Okay, so I have a lot of concepts floating around. They’re short, I have nothing invested in them except a few brain cells, and most go nowhere.

If I’m in love with the idea and my mind starts working, I write a synopsis. It starts with a couple of pages which outlines the backstory and the hero and heroine’s characterizations … and usually peters out. I let it sit and more comes either from my mind or from plot group (yes, we’ll talk about that later, too.) I end up with probably a 12 page synopsis.

I love my synopsizes. Because I’ve finished a few books now, I don’t have to turn in perfect synopsizes — but I used to. I can do it, and it’s such a useful skill. So my first synopsis is usually clean and I make sure I get in all the elements of plot — first turning point, midpoint, climax, black moment, emotional conflict, blah blah. If (when) I run into a problem while I’m writing the book, I can go back to the plot and see if it’s missing an essential element. (Note to self: do that sometime.)

Anyway, I take the clean synopsis, make a separate file for it so it stays pristine.

Then (rubbing my hands) I generate my own personal synopsis using a copy of the clean synopsis. With my personal synopsis, I do whatever I want to create insight into the story. I put in pithy asides, go off with bits of dialogue, make snotty comments about the characters, and flesh out and suggest scenes. I chop the finished product up into chapters (separate files on the computer) to produce a layout of the whole book. Mind you, the finished chapters never land in the spots I think they will, but who cares? It doesn’t have to be right, it has to be written.

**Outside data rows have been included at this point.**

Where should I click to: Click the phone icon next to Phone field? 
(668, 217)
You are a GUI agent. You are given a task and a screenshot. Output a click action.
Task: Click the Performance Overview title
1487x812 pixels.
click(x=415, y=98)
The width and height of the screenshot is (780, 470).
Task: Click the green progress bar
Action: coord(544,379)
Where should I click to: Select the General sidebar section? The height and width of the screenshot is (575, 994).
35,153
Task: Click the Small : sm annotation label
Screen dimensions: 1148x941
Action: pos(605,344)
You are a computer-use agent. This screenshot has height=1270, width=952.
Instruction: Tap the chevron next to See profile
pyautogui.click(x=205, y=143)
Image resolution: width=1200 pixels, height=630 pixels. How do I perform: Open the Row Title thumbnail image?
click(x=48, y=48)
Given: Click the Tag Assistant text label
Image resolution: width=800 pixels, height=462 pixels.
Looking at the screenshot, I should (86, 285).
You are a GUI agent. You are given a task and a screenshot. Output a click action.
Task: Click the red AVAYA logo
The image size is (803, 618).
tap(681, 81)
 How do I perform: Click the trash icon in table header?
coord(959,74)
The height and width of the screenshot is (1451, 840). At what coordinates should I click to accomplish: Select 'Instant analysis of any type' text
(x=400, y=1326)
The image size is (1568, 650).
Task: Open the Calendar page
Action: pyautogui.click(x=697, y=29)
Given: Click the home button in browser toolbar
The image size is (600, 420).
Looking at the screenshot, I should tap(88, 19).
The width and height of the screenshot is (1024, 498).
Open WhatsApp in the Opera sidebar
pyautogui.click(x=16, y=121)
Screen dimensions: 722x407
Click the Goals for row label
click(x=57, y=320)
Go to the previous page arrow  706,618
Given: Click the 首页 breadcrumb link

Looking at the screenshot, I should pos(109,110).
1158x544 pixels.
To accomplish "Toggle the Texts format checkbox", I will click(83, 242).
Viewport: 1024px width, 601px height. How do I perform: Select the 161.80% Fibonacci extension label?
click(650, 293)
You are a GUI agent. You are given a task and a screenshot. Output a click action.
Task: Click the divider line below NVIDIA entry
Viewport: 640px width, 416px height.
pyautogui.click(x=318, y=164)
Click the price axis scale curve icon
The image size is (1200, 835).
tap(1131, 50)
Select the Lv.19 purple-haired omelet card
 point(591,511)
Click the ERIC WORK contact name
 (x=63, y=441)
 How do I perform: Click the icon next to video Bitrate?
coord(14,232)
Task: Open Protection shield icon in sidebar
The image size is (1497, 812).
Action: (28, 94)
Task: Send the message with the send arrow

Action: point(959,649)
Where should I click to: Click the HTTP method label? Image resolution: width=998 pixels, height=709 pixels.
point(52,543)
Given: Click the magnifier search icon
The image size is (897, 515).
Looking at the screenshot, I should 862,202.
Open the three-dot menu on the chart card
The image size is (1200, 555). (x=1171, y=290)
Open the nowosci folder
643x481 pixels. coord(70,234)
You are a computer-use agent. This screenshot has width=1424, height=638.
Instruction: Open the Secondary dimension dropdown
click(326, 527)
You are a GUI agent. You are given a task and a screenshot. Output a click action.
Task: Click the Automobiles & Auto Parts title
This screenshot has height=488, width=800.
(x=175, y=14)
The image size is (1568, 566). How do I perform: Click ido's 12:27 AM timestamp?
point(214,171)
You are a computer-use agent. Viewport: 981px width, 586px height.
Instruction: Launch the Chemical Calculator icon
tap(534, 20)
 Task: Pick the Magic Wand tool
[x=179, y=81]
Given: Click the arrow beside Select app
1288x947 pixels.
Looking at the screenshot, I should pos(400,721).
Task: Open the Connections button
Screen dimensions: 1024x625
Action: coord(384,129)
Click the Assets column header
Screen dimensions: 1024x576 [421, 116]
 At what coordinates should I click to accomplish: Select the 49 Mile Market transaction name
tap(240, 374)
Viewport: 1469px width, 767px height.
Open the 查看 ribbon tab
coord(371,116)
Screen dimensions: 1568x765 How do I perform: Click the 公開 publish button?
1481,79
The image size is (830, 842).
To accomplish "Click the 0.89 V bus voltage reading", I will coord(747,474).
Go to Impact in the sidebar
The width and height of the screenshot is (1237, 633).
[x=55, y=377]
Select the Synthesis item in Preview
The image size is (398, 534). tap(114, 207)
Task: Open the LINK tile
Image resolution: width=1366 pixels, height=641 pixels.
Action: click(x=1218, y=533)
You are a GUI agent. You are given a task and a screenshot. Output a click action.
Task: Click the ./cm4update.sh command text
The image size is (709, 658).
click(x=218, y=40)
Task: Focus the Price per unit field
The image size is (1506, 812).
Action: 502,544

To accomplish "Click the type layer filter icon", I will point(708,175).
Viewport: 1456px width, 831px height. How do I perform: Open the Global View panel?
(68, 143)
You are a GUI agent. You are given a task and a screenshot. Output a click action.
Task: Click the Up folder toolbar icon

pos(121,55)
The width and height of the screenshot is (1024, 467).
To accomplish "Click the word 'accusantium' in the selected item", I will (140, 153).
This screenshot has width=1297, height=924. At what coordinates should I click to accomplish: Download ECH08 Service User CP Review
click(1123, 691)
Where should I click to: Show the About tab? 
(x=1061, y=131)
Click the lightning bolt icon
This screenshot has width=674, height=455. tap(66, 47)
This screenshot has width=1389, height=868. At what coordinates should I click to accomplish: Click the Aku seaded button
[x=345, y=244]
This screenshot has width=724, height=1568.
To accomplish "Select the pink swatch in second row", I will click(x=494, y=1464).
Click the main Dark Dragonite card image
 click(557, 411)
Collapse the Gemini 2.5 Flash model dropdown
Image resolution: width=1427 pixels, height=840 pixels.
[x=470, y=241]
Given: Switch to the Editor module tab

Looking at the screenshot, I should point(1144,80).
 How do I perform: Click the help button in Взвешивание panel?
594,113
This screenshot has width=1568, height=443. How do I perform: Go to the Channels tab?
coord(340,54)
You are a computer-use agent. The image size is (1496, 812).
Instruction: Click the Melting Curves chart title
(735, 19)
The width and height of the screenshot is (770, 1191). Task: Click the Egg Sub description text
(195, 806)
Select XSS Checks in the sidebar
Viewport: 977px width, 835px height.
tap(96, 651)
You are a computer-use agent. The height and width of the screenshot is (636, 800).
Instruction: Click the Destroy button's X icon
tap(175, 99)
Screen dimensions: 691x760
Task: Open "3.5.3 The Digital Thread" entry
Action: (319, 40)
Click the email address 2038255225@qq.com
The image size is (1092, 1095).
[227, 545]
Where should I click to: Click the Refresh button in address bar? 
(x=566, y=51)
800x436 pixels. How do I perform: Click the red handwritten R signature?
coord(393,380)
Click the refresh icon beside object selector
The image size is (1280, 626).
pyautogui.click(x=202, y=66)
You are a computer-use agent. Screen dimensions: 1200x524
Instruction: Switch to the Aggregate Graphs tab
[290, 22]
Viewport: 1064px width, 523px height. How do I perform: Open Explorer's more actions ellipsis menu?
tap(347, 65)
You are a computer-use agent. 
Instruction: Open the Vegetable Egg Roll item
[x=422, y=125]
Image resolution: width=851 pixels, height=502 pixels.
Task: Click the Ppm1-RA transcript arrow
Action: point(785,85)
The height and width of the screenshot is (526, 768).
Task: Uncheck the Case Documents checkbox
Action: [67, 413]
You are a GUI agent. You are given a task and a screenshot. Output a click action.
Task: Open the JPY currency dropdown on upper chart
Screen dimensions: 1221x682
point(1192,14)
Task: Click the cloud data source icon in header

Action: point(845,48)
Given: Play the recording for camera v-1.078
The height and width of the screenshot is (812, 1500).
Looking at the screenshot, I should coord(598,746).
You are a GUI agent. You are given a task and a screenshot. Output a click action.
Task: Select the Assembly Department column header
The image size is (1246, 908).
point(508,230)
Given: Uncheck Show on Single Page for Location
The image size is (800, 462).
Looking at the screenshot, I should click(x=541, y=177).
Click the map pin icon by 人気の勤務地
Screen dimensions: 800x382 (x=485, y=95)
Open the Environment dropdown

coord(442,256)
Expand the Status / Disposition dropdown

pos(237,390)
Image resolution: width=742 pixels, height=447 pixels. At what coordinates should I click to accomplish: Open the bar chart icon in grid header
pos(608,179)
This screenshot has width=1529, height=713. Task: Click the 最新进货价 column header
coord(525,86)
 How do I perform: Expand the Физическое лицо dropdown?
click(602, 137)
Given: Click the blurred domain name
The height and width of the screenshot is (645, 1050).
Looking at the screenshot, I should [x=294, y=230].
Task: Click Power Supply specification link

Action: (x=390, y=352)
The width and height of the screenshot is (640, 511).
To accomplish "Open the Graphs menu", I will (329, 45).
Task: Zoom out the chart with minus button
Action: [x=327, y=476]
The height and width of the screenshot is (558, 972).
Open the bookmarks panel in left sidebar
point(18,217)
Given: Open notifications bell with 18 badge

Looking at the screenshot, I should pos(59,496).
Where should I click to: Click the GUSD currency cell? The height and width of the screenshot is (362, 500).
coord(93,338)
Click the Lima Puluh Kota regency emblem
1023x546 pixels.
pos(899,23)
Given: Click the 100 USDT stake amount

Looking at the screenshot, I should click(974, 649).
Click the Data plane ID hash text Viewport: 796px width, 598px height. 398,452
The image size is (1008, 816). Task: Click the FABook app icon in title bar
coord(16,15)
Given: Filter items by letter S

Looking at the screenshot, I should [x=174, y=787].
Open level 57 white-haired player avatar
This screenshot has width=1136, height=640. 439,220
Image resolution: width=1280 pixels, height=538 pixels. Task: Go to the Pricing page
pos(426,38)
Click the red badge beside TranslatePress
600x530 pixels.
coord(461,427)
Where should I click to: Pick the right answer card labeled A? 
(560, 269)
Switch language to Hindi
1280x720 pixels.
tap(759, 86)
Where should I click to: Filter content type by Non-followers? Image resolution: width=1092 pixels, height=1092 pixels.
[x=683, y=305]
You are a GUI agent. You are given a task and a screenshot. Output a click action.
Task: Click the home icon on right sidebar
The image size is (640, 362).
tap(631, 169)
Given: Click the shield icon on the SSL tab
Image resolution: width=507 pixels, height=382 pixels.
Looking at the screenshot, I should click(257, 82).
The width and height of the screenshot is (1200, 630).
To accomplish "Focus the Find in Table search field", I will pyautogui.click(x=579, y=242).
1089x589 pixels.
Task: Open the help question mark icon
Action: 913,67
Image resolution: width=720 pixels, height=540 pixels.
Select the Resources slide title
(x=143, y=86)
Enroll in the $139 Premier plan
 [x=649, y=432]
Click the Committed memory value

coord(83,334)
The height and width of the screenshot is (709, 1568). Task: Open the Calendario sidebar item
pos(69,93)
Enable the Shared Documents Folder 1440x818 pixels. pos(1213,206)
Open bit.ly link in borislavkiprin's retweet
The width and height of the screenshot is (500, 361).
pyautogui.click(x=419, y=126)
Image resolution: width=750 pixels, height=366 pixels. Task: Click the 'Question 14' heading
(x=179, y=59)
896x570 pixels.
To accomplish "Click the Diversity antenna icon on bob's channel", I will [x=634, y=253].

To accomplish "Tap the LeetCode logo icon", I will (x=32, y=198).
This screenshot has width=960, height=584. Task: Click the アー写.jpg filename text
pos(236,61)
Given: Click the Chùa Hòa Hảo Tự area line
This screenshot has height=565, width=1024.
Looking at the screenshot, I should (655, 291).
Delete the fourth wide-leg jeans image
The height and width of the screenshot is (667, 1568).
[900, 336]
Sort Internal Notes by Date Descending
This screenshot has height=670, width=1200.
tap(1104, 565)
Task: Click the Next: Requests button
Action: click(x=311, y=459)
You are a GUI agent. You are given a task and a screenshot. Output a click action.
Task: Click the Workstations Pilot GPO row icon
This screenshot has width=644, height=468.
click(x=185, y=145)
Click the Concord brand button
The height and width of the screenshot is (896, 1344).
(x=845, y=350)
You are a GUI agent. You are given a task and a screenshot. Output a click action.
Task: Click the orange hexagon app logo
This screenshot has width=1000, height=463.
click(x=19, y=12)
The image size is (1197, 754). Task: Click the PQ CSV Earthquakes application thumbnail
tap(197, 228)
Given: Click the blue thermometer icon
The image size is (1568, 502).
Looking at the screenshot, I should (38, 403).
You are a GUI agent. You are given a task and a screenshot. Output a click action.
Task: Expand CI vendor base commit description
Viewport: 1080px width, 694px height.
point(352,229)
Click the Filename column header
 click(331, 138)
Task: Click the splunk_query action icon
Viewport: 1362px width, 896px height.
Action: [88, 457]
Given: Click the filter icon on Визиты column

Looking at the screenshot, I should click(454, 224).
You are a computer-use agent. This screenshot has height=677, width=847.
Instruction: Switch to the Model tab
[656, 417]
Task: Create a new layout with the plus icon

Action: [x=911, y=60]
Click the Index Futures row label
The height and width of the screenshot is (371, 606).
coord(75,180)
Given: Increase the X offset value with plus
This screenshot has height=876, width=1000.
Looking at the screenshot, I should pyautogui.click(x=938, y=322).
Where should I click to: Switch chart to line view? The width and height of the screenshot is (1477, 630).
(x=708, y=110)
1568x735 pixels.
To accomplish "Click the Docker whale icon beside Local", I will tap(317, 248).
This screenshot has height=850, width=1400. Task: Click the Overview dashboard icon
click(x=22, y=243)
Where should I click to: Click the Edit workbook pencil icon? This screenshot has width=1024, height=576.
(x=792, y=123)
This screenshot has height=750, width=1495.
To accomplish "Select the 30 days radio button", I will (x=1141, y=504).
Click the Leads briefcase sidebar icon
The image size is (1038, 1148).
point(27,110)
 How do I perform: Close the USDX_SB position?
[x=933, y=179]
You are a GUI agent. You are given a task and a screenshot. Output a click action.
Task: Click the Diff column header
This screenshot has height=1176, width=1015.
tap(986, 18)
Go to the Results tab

The problem with all this? I don’t follow the synopsis. My midpoint never turns out where I think my midpoint should be and sometimes I have way too much plot left over for the number of pages I can write so I’m slicing like crazy. Worse, sometimes I just veer off in a new direction. The good part? You know the freezing fear you get when you open a blank page and you have no idea what to do? Presto, it’s gone! Every chapter starts with some information or dialogue or snappy comment.